DIRECTIONS: Could you rewrite the part of the items that opens with the line containing "Click the Software Update button" and closes with the line containing "click(470, 686)", swapping "Software Update" for "System Update" and keeping everything else the same? Leave the pictures out of your answer.

EXERCISE INPUTS:
☆ ☆ ☆ ☆ ☆ ☆ ☆

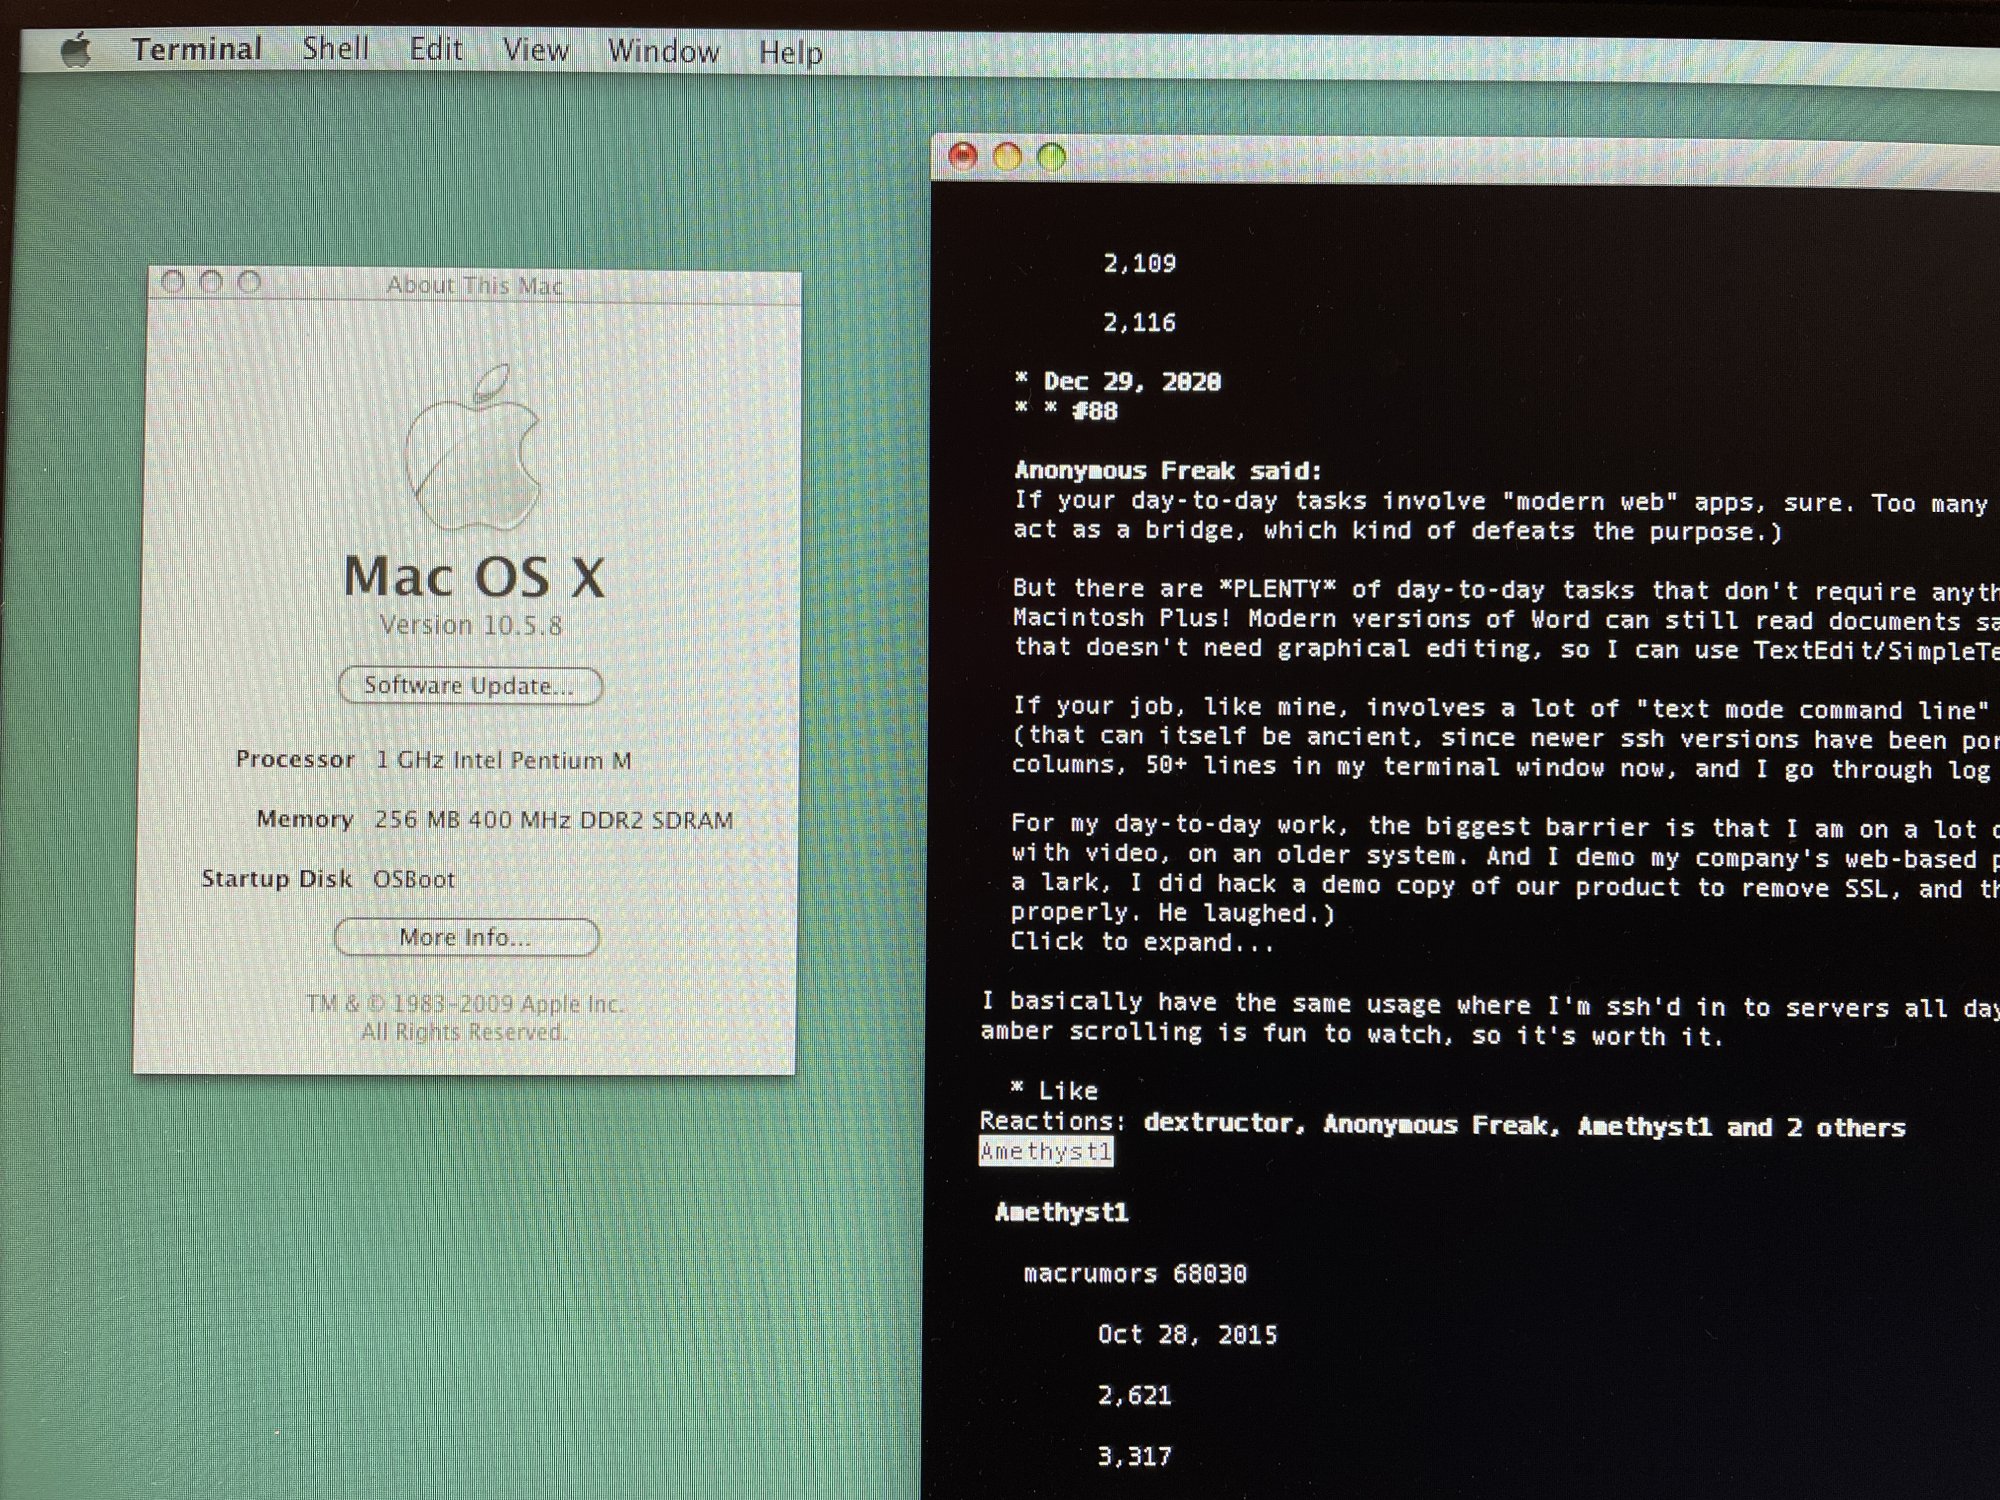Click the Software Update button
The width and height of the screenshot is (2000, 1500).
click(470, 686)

☆ ☆ ☆ ☆ ☆ ☆ ☆

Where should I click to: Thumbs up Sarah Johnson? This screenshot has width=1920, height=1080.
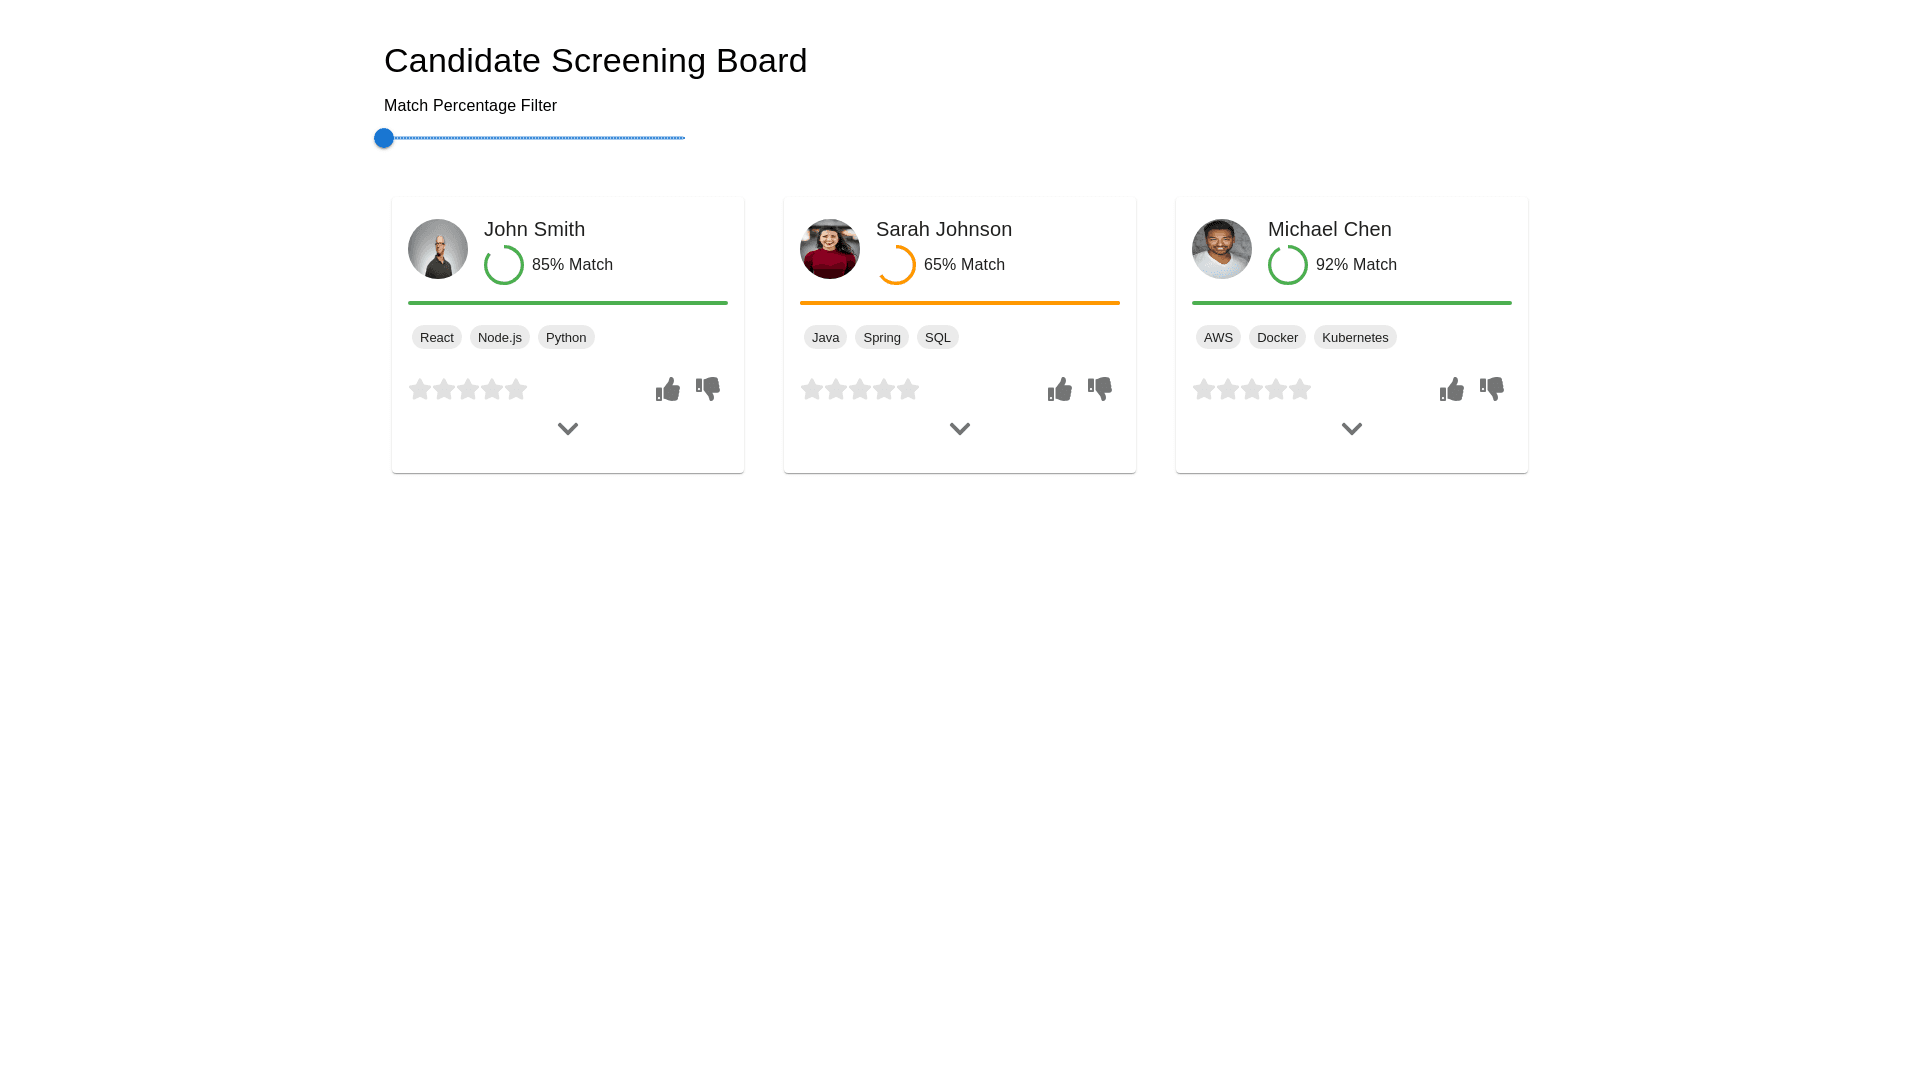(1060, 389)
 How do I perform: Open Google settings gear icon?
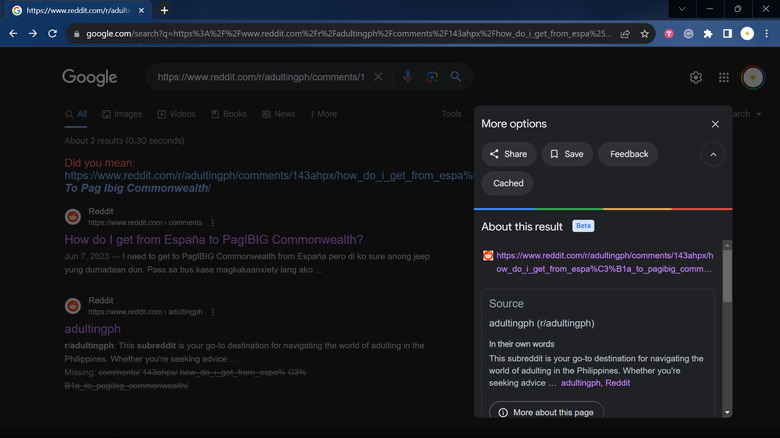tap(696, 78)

☆ ☆ ☆ ☆ ☆ ☆ ☆

REPLY TO THE TASK:
Click the System Update button
The width and height of the screenshot is (2000, 1500).
click(470, 686)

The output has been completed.